Crunched · 26/07/2019 00:07

And is it bad to think there must be something wrong with him if he’s good looking, great career etc and single at 40?
Yes it is, and hardly conducive to a successful relationship. Please meet him with no preconceptions.

user1471504234 · 26/07/2019 00:11

Seems I might be too invested in this thread but here’s another thought, how well does the lady know him? Well enough to know for sure that he is single? He might be dating someone so technically single but maybe not available. If she knows him well then great, maybe get to know her and ask for an introduction. But if she doesn’t know him well then it’s another reason to wait for a chance to find out for yourself. Good luck!

Mimithemouse · 26/07/2019 10:24

I mean this in the nicest way, but this is one of the most desperate things I've ever heard of.

sonjadog · 26/07/2019 10:31

No, don´t do this. Wait and see if you meet him at a hike.

toffeeapple123 · 26/07/2019 11:13

Mimithemouse Haha I don’t think it is. We’re both on a social networking site where you can message other members on the group. Wouldn’t be totally bizarre. That’s why I contemplated it. I’ve had many messages from other group members, although I’ve met most of them briefly at some point

OP posts:
HeckyPeck · 26/07/2019 11:16

Can you message the lady you met on the site?

Maybe she could arrange a blind date for you?

ChristmasFluff · 26/07/2019 11:47

What comes across reading this is that you seem to believe that it is this guy or nothing. That's a lot of expectation to place on a man you've never met, and also shows some sort of strange scarcity consciousness - as though he is the only 'good' man left.

There are literally men everywhere, and I think expanding your social circle as you are is definitely the way to go. As you get friendly with people, let them know you are looking to date, and then like the lady you got chatting to, lots will have friends they can set you up with. People tend to love a bit of matchmaking if you are open to it.

I agree that the very most you should do is message the lady asking her to contact him and say she's met a nice person he might want to meet up with.

BlokeHereInPeace · 26/07/2019 11:52

Life is short. Send him a note. Ask him for a coffee after work or whatever the hiking equivalent is. We only have so many summers left, give it a go.

Bunglefromrainbow · 26/07/2019 15:17

I really don't know why so many are discouraging this. Reach out and be (somewhat) honest about why you are reaching out.

If he never goes on another hike and you look back in 5 years time, still single and wonder what might have been you'll most likely have some regret eating away at you.

In life it is the things that we don't do that we regret, not the things that we do do.

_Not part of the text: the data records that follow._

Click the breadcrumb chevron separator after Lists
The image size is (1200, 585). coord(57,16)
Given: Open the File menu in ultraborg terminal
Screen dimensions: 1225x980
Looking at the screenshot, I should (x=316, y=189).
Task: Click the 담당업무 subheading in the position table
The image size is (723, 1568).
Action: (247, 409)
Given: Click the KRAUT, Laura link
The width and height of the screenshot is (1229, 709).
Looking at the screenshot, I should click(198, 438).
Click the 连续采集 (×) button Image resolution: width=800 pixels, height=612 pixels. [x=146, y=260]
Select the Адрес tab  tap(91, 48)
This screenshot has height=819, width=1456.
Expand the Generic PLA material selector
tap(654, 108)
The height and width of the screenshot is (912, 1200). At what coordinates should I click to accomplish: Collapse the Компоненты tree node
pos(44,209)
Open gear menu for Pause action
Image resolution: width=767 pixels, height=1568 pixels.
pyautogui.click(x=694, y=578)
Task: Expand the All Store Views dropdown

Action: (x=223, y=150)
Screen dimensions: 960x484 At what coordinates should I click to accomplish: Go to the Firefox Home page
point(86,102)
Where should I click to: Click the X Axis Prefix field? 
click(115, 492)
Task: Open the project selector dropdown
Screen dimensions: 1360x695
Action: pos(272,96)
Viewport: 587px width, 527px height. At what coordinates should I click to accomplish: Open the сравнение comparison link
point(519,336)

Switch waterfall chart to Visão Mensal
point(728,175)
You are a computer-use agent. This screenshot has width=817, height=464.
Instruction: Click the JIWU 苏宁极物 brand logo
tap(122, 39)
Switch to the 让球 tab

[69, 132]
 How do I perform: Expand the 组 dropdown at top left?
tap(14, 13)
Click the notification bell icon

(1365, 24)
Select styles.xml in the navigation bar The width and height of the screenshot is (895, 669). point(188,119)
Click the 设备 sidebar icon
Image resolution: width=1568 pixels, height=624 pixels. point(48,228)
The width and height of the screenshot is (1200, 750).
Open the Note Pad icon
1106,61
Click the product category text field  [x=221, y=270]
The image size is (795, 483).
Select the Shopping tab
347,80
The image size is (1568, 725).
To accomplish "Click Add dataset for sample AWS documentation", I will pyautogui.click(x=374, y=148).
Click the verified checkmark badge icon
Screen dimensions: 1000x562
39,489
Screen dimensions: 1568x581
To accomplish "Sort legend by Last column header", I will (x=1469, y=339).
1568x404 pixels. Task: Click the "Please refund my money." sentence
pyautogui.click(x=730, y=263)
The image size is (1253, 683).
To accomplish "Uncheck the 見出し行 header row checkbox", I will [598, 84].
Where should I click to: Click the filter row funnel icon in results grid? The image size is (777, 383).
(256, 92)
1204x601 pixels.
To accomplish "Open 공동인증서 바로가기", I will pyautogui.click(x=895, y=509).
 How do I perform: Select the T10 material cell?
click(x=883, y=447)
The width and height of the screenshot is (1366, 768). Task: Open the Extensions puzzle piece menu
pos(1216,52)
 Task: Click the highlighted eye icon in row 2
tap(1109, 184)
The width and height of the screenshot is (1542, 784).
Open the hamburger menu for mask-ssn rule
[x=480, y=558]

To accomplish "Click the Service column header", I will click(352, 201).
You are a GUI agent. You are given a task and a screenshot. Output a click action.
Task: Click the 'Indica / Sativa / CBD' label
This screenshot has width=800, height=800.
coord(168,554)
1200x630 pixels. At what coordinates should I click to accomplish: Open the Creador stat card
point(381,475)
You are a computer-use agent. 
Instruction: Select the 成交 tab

sonjadog · 26/07/2019 17:03

If you are members of the same group where you message each other for other reasons, could you not send him a message about something or other and get into conversation?

waterrat · 26/07/2019 18:07

I'm a pretty outgoing bold person but I think this might be unwise. As someone said ..you sound like you are putting a lot of hope on something with no basis in reality. I think it might not be healthy.